Discovering Regularities in Databases Using Canonical Decomposition
of Binary Relations
A. Jaoua, S. Elloumi, A. Hasnah, J. Jaam, and I. Nafkha
Regularities in databases are directly useful for knowledge discovery
and data summarization. As a mathematical background, relational
algebra helped for discovering the main data structures and existing
dependencies between the different attributes in a relational database.

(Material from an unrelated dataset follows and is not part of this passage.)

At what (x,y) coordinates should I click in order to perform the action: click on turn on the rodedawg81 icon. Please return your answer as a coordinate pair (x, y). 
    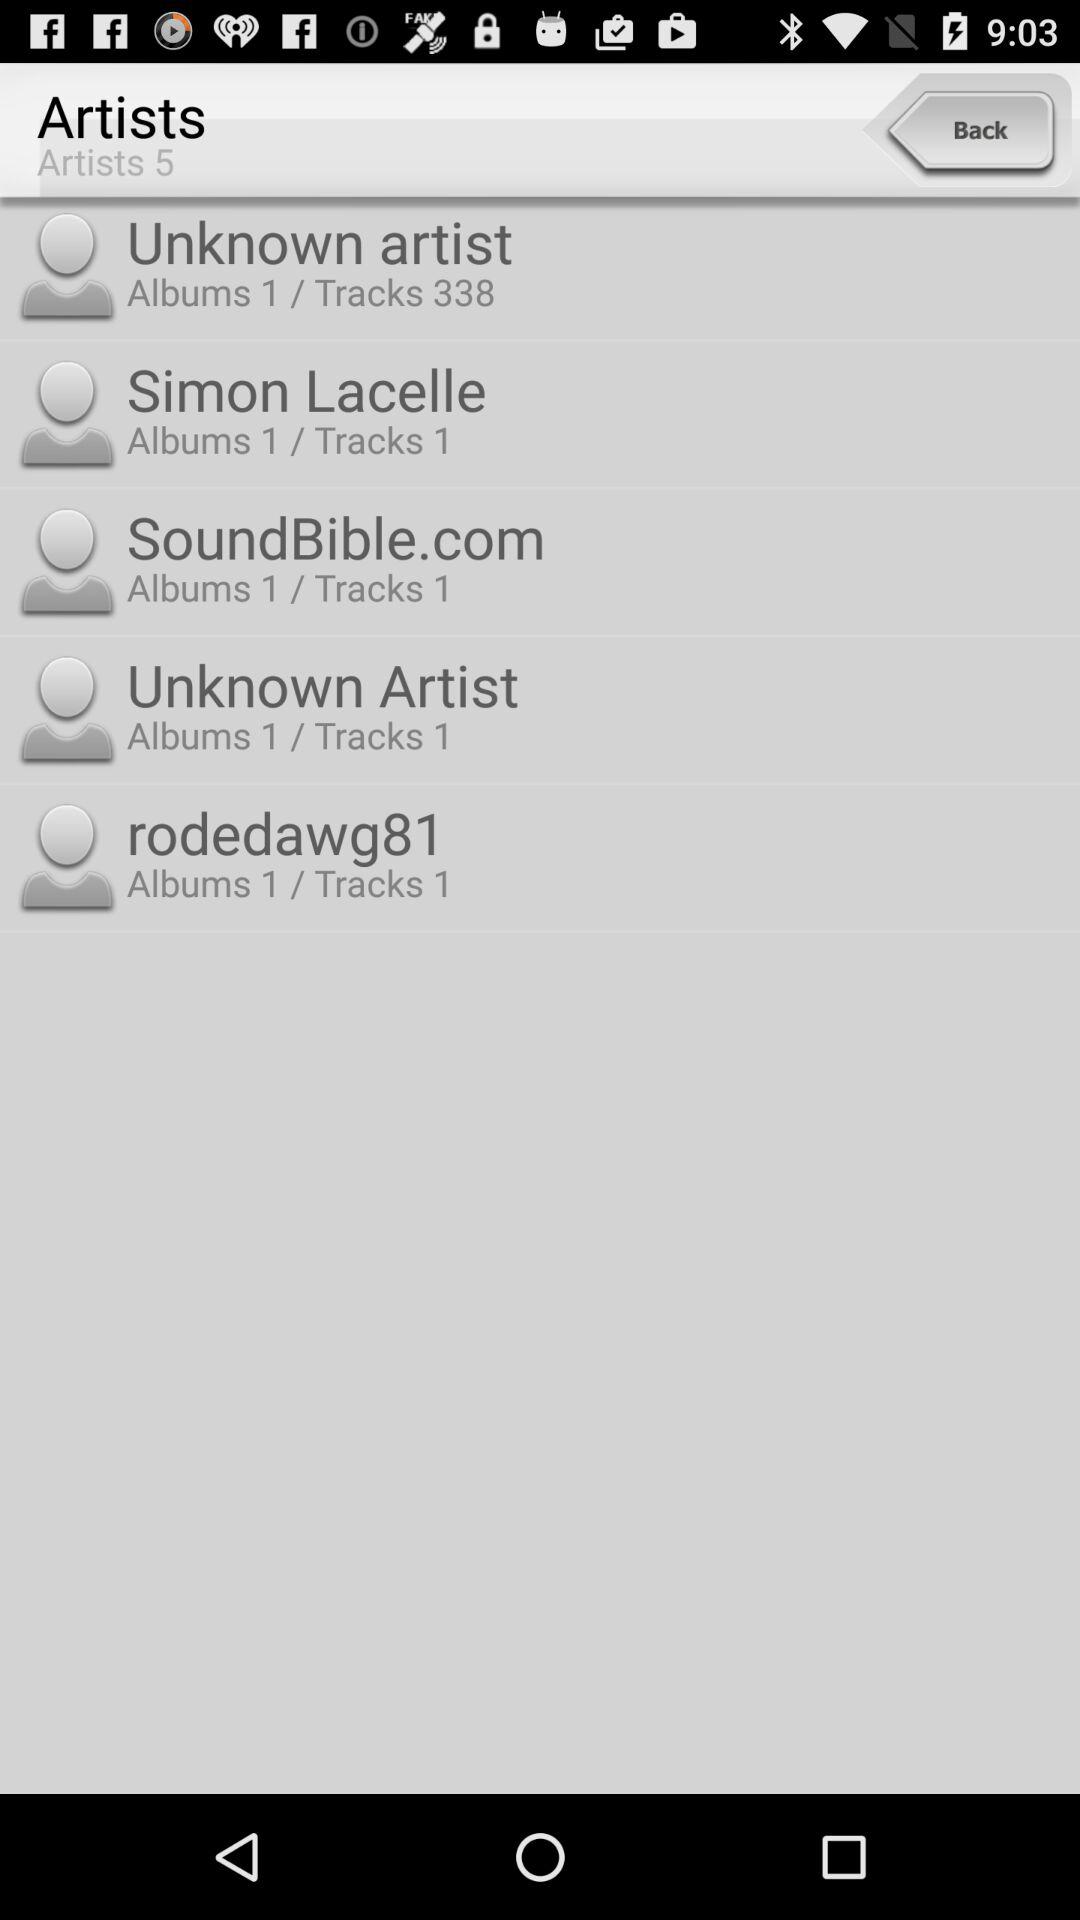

Functional, difunctional and other kinds of dependencies in a
relational database describe invariant regular structures that have
been used intensively for database decomposition, and for minimizing
redundancy. In this paper, we explain why "concepts" or "maximal
rectangles" should be considered as the atomic regular structure for
decomposing a binary relation which can be useful for different
applications. More specifically, we have noticed experimentally, that
"optimal concepts" contain pertinent information about data that we
have exploited positively for machine learning, dynamic and incremental
database organization, text summarization, data reduction, and even for
modeling human thinking. Operators on concepts need to be developed
because of their general usefulness in data and information
engineering. In this paper, we propose to work on a canonical
decomposition of binary relations based on two operators f and g, to model some important open
problems, as for example on how to put in equation the best optimal
conceptual coverage of a binary relation. We first develop an algorithm
to find a conceptual coverage of a binary relation. We then exploit
Riguet's difunctional relation to put in equation all isolated pairs in
a binary relation. Using iteratively these isolated pairs, we
find several varieties of efficient solutions for the canonical
decomposition problem.
Journal on Relation Methods in Computer Science, Vol. 1, pp. 217-234,
2004